Retype, exactly as written, every line from the one containing "You are a computer-use agent. 684x444 pixels." through the last line of the records below, both included; skip the pictures.

= Beginning of Section =

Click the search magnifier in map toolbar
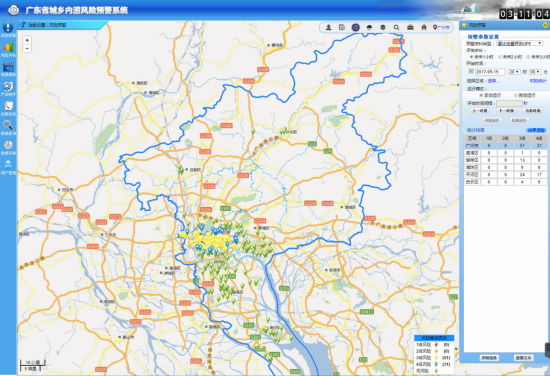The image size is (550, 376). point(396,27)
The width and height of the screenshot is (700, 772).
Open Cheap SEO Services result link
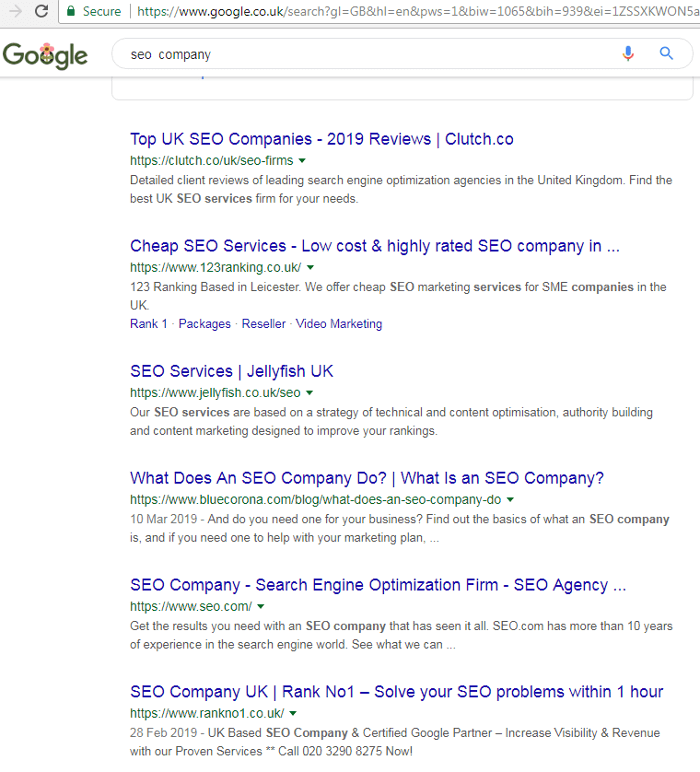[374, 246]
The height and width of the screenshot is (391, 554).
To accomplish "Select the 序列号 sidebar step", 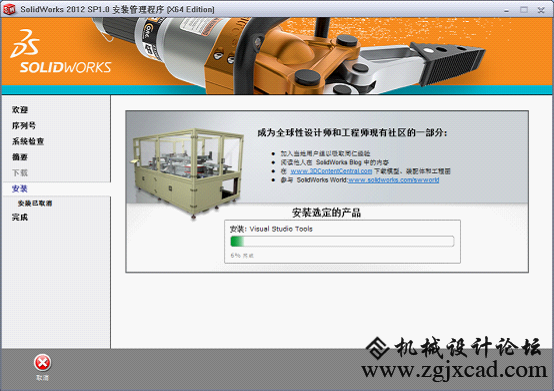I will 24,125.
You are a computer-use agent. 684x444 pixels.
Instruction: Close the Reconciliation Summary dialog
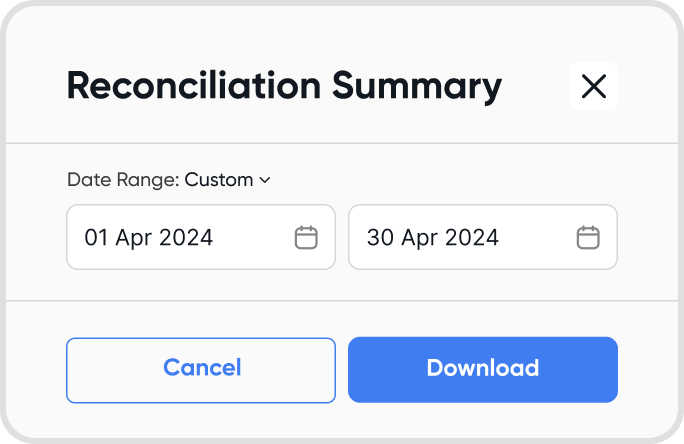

= End of Section =

_PROBLEM SOLUTION_.
You are a computer-use agent. 684x444 pixels.
Instruction: Close the Reconciliation Summary dialog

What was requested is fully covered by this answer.